Sorry aber Sourroundsim braucht kein Mensch, deshalb der FiiO. Zb. in BF4 hat man das Waffengeräusch bei der Souroundsim nur auf einem Ohr, was total nervig und ungewohnt ist. Ein PC360 ist eben keine HD558. Alle Gamerheadsets sind nur basslastig abgestimmt. WEnn P/L stimmen würde, also das PC360 meinet wegen 60 oder auch 70 Euro kosten würde, wäre es sicher zu empfehlen


----------



## The_Trasher (12. Januar 2014)

@ Nokami: Dann erklär doch mal warum man mehr Geld ausgeben soll wenn man für weniger Geld ein besseres Produkt bekommt.



ExciteLetsPlay schrieb:


> WEnn P/L stimmen würde, also das PC360 meinet wegen 60 oder auch 70 Euro kosten würde, wäre es sicher zu empfehlen



Ne, 40-50€ wären ok


----------



## Nokami (12. Januar 2014)

ExciteLetsPlay schrieb:


> Sorry aber Sourroundsim braucht kein Mensch, deshalb der FiiO. Zb. in BF4 hat man das Waffengeräusch bei der Souroundsim nur auf einem Ohr, was total nervig und ungewohnt ist. Ein PC360 ist eben keine HD558. Alle Gamerheadsets sind nur basslastig abgestimmt. WEnn P/L stimmen würde, also das PC360 meinet wegen 60 oder auch 70 Euro kosten würde, wäre es sicher zu empfehlen


 
Okay dann verkauft Sennheiser das 360 billiger als den Kopfhörer/Treiber (welcher ein HD555/558 ist) selbst, macht Sinn. Und zu dem BF4 Surround Problem, tut mir leid ist bei mir nicht so. Es gibt nicht umsonst auch verschiedene Simulationen, nicht jede funktioniert mit jedem Hirn.

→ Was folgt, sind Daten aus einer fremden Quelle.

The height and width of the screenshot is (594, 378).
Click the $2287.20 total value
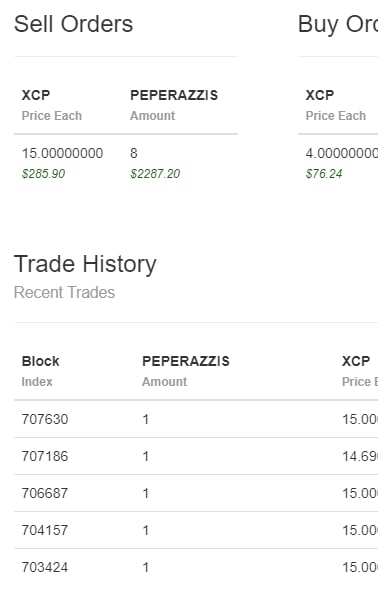[x=155, y=174]
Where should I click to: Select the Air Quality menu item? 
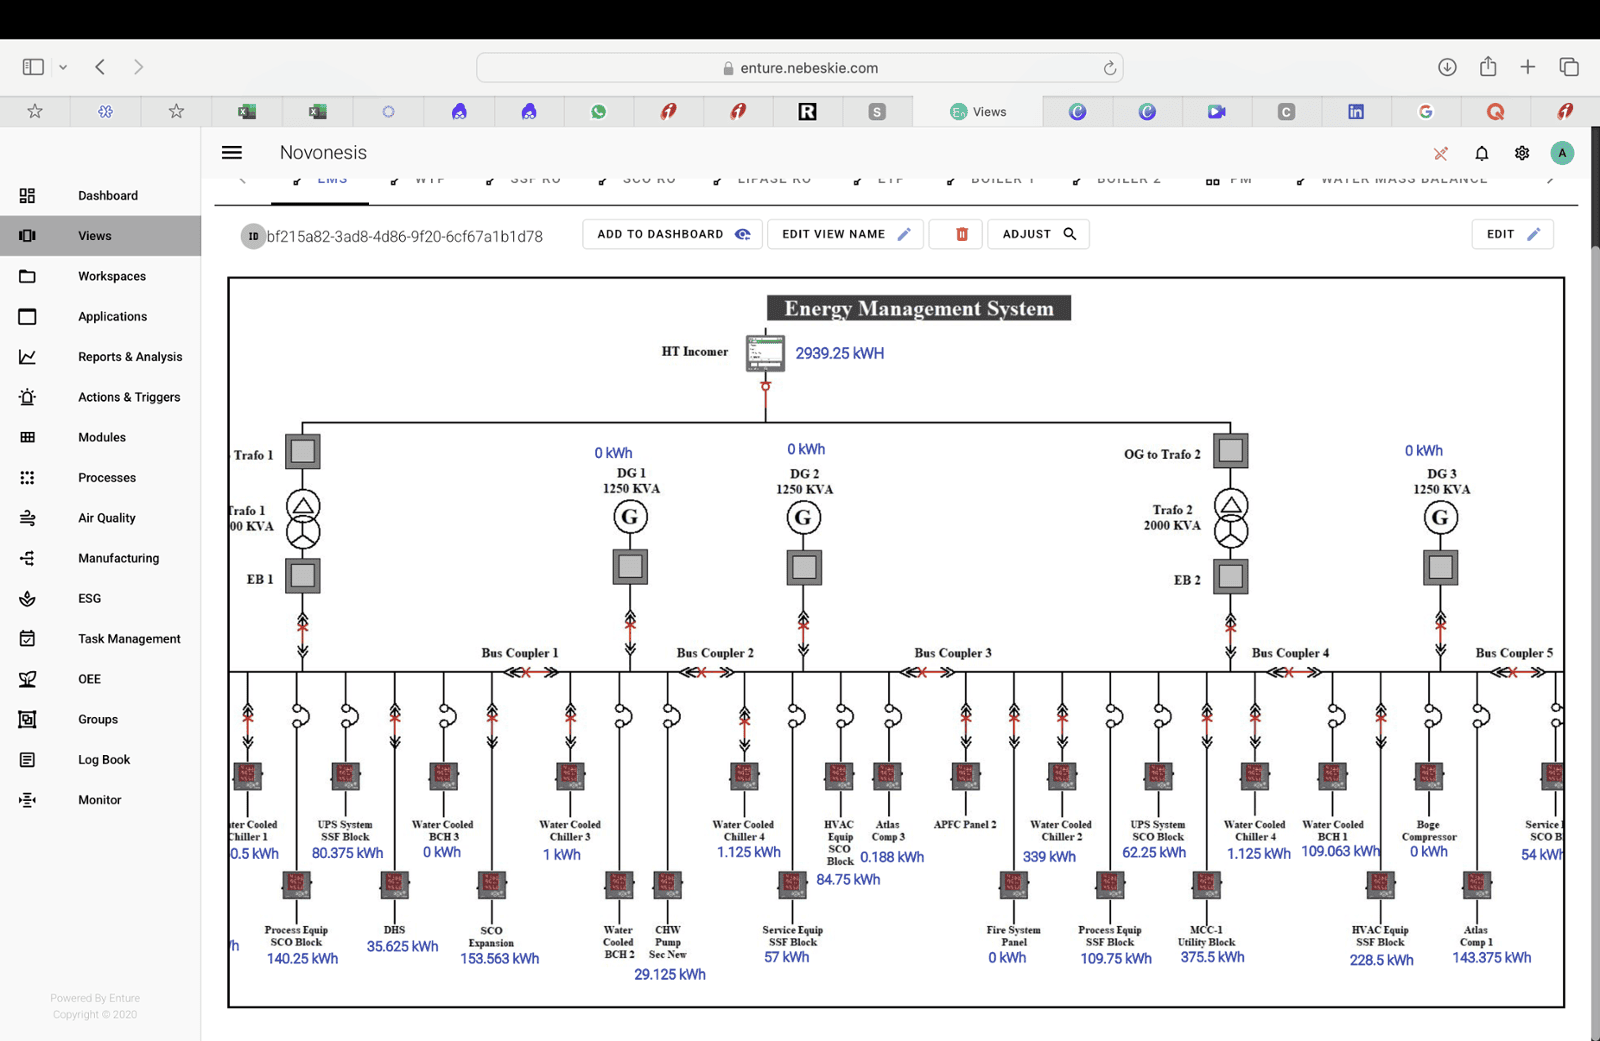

> Dann erklär doch mal warum man mehr Geld ausgeben soll wenn man für weniger Geld ein besseres Produkt bekommt.


Das bessere Produkt für was? Für Musik? Für Spiele? Fürs competetive Gaming?`Es gibt nicht nur einen klanglichen Unterschied.


----------



## ExciteLetsPlay (12. Januar 2014)

Wenn du unbedingt 5.1 haben willst dann kauf dir ne anlage mit 5.1 und keinen kh


----------



## The_Trasher (12. Januar 2014)

Nokami schrieb:


> Das bessere Produkt für was? Für Musik? Für Spiele? Fürs competetive Gaming?`Es gibt nicht nur einen klanglichen Unterschied.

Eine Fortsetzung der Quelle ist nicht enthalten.